Samuel Delany’s first published short story was The Star-Pit and ran in the February 1967 issue of Worlds of Tomorrow.
Arguably considered the best science fiction story of 1967, Black Gate noted the accolades this story received:
The Star Pit was a finalist for the 1968 Hugo for Best Novella, which went in a tie to “Riders of the Purple Wage” by Philip Jose Farmer and “Weyr Search” by Anne McCaffrey. It was in Judith Merril’s SF 12, the very last outing for her seminal series. Robert Silverberg anthologized it twice – not just in Alpha 5 but in the Arbor House Treasury of Great Science Fiction Short Novels. Gardner Dozois put it in his anthology with a similar title (and ambition) to Silverberg’s: Modern Classic Short Novels of Science Fiction. And Richard Lupoff chose it for What If? Volume 3.
Delany himself collected “The Star Pit” in his great first collection Driftglass, and in a later collection, Aye, and Gomorrah.
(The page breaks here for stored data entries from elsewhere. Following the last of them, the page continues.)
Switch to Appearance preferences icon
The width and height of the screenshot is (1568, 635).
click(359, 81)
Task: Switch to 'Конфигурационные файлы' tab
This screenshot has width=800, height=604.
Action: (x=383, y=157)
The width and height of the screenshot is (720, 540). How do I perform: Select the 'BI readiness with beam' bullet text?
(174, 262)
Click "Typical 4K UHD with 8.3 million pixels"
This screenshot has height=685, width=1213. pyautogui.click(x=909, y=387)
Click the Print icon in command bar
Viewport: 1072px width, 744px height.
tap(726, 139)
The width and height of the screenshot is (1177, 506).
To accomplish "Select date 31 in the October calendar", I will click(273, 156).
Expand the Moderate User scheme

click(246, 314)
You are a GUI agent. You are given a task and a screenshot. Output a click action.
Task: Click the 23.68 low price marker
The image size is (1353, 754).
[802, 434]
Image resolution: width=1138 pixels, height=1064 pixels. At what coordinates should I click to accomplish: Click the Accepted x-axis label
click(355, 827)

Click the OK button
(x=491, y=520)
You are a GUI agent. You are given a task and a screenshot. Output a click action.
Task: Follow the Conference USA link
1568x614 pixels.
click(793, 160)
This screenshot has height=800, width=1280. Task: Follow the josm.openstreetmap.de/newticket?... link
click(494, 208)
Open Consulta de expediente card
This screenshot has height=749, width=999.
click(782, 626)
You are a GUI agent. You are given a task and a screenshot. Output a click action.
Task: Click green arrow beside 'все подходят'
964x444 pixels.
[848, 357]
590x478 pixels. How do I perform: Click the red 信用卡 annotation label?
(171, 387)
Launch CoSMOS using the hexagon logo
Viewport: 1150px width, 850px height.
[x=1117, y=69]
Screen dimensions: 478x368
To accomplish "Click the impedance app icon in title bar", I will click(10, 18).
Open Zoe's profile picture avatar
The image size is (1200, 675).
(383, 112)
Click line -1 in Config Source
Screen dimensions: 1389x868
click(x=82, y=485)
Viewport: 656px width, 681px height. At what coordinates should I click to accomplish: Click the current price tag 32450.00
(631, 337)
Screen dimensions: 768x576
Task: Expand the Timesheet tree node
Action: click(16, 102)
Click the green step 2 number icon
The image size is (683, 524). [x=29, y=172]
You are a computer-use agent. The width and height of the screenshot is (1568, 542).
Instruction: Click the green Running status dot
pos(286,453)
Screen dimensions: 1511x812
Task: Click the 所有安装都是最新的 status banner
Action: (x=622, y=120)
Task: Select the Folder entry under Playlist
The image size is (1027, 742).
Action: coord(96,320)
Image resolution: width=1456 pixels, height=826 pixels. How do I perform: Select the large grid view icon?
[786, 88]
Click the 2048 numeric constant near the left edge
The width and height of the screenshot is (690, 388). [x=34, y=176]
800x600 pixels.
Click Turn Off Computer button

According to Delany’s own notes:
In early spring of ’67, when I was living intermittently with Marilyn on East 10th Street, I received a phone call from someone who said he was Baird Searles—Drama and Literature Director for WBAI-FM. His name was unfamiliar, but I knew of WBAI and had listened to it on and off. In the year of his death, it had been my father’s favorite radio station. “I really enjoyed that story of yours in Worlds of Tomorrow this last winter—‘The Star-Pit.’” Mr. Searles told me. “I was wondering whether you might like to write something on that order as, say, a radio play.” I responded immediately: “Why not simply do ‘The Star-Pit’ itself?”
WBAI-FM would go on to present Delany’s The Star-Pit at Thanksgiving over the next ten years.
Primarily for New Yorkers treated to this Thanksgiving tradition, was there any special reason why this was played at Thanksgiving?